I wrote a fantastic introduction to this review, telling about my visit many years ago to a certain governmental agency to discuss job opportunities. But as I was rereading the intro (and patting myself on the back for a job well done), I had a vague recollection that, prior to that visit, I might have signed some sort of confidentiality agreement. So, in the interest of self-preservation, I decided it would be prudent to erase the entire magical introduction.

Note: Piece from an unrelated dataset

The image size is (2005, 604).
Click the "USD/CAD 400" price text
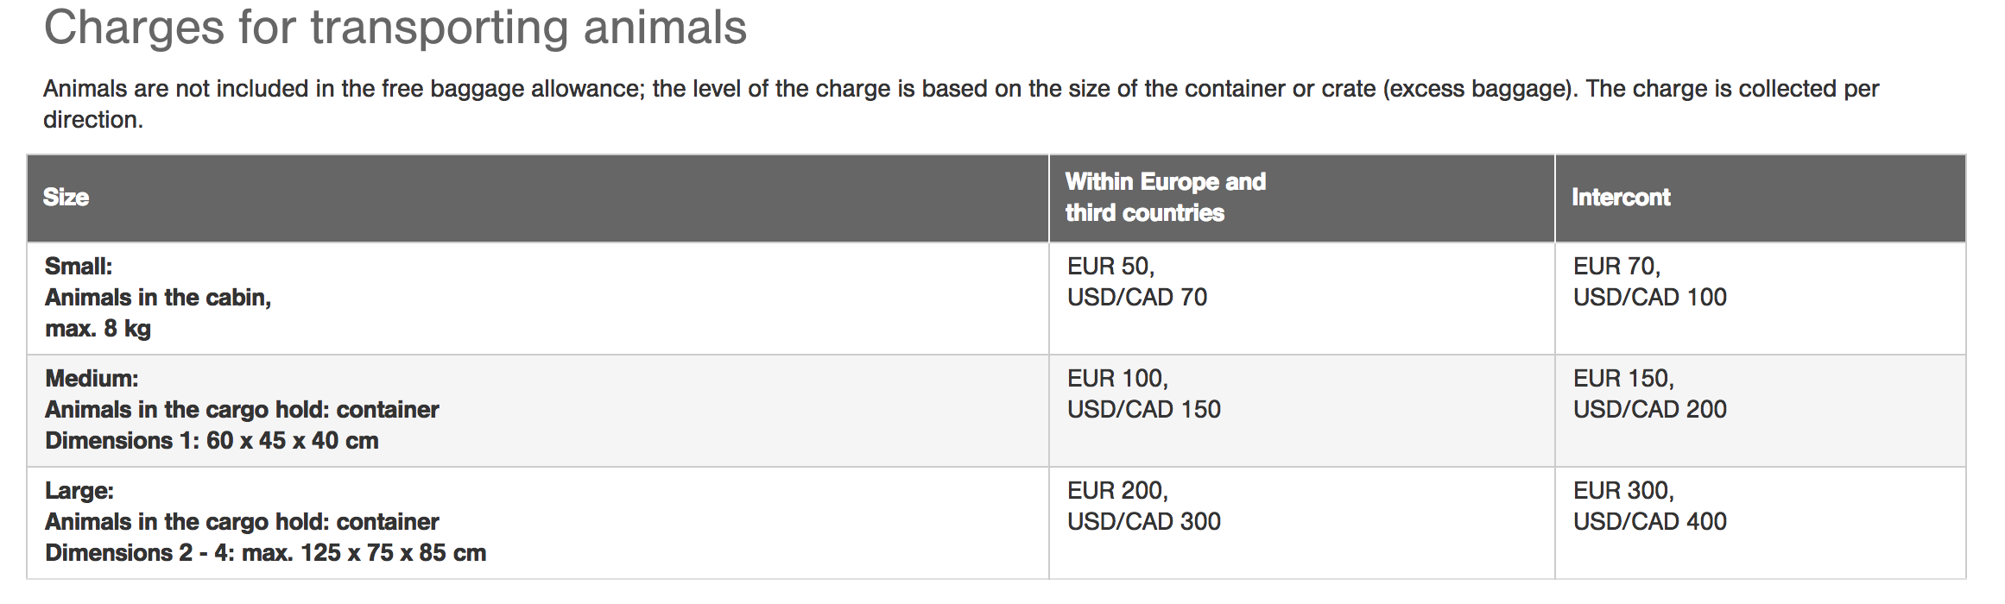point(1649,522)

Which is why, dear reader, the burden of the introduction now falls on you! Please use your imagination to create your own interesting, entertaining intro (the premise has been provided above). Fill it with austerity and secrecy and, for good measure, just a little bit of silliness. The tone should be light-hearted, a little mocking, and (of course) funny. Make sure it’s topical. And then, please have it transition smoothly into this discussion of the book:
Emily Ruff is sixteen, homeless, and a whiz at Three-Card Monte. She is swindling people with her sleight of hand and her witty banter when she is recruited by “the organization.” After being flown first-class to a super-secret location and undergoing a number of weird tests, Emily is accepted to the organization’s super-secret school. The school finds and accepts students who are predisposed both to be persuasive and avoid persuasion. It gives them rigorous training on how to control people using only words.
The school teaches its students to determine a person’s personality type (“segment”) by observing her mannerisms, word choices, and behaviors. Asking simple questions (“Are you a cat person or a dog person?” and “What is your favorite color?” and “Do you love your family?”) helps narrow down the person’s segment even quicker. And, once a student figures out a person’s segment, she knows the exact words to make that person putty in her hands, susceptible not just to suggestion but to commands.

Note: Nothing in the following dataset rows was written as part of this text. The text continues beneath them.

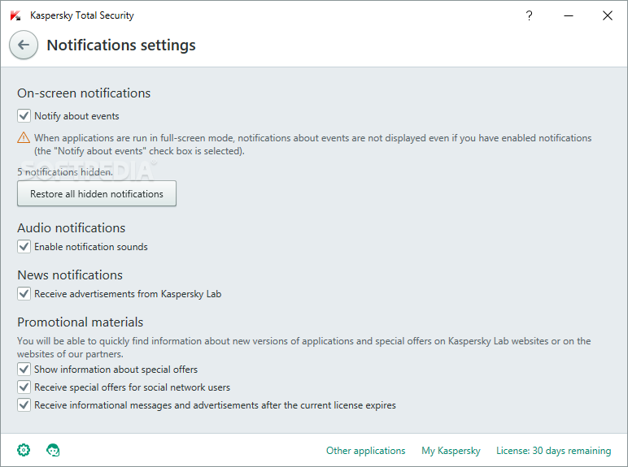Screen dimensions: 628x467
Task: Click License: 30 days remaining link
Action: (553, 451)
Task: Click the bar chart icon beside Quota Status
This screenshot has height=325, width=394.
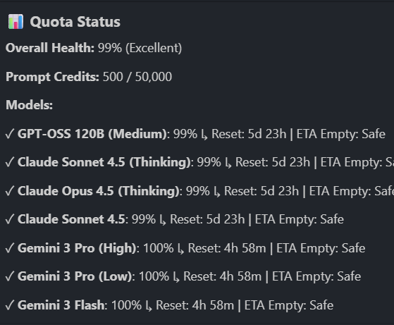Action: pyautogui.click(x=16, y=22)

When a student graduates, she becomes a poet (because poets are “good with words”) and works for the organization. It is unclear whether the organization is a governmental entity, but it has global ties. It is also unclear what the organization does, aside from running the school and performing a lot of evil experiments to see just how powerful words can be. But the organization is run by the villainous Yeats, and you get the idea that it’s not completely on the up and up.
The book’s premise is that there are fundamental words that existed before the confusion of language at the Tower of Babel. Seeing or hearing these words taps into a person’s core, rendering her incapable of free will. The most powerful of these words are “basewords.”
The discovery and subsequent creepy, horrible, terrible, malicious use of one such baseword is what drives the book’s action. The story is told from two perspectives: one follows Emily from her initial recruitment by the organization, and the other follows Wil Parke (an outlier—one who is not susceptible to word persuasion and manipulation) and Eliot (a poet) after the baseword has been deployed.
At the beginning of the book, the plot jumping is a bit frenetic. The Wil/Eliot storyline is fast-paced and full of action. But you don’t find out why they’re doing what they’re doing until much, much later in the book. So, for me, it was hard to buy into any of it (and, trust me, there’s a lot to buy into). In contrast, the Emily storyline is fun and engrossing, but slow-paced and character-driven. You’re learning about the school, the process, the people. Because the two storylines are so drastically different, the result is that, from one chapter to the next, it almost feels like you’re reading two different books. And, when you’ve finished and can look back retrospectively at the book as a whole, you realize there are several glaring plot holes.
Rating: 3/5 🙉
Lexicon is part sci-fi and part thriller, with a touch of romance. In other words, this is decidedly not the kind of book to which I would normally be drawn. But it got really good reviews, and I’m a bit of a language nerd (I majored in foreign languages in college). So I gave it a shot.
The book’s premise is creative and fun. But now I must remind you of your fabulous introduction, dear reader! Remember how there was austerity and secrecy, but also that little bit of silliness? Guess what? That’s just like the book. The school and the organization and the poets all take themselves very seriously, and you’re supposed to, too. But parts of the book are a little too reminiscent of a cheesy action movie. And when poets are running around yelling made-up words and phrases (“Vartix velkor mannik wissick!” or “Kinnal forset hallassin aidel!”) to get people to succumb to them, it’s hard not to want to chuckle.
All in all, I’d say this is a good summer book (for the beach, a plane trip, whatever). There are fun (although not entirely unpredictable) plot twists. It’s a quick read. And, if you’re into languages, it has some fun facts about how your brain compartmentalizes language.
The real bottom line: I want to attend the school. It seems awesome (in a creepy, scary way).
Who should read it: my friend Isaac Rosenberg (only because he makes a cameo appearance as a character in the book); my dad (i.e., people who are into both languages and thrillers).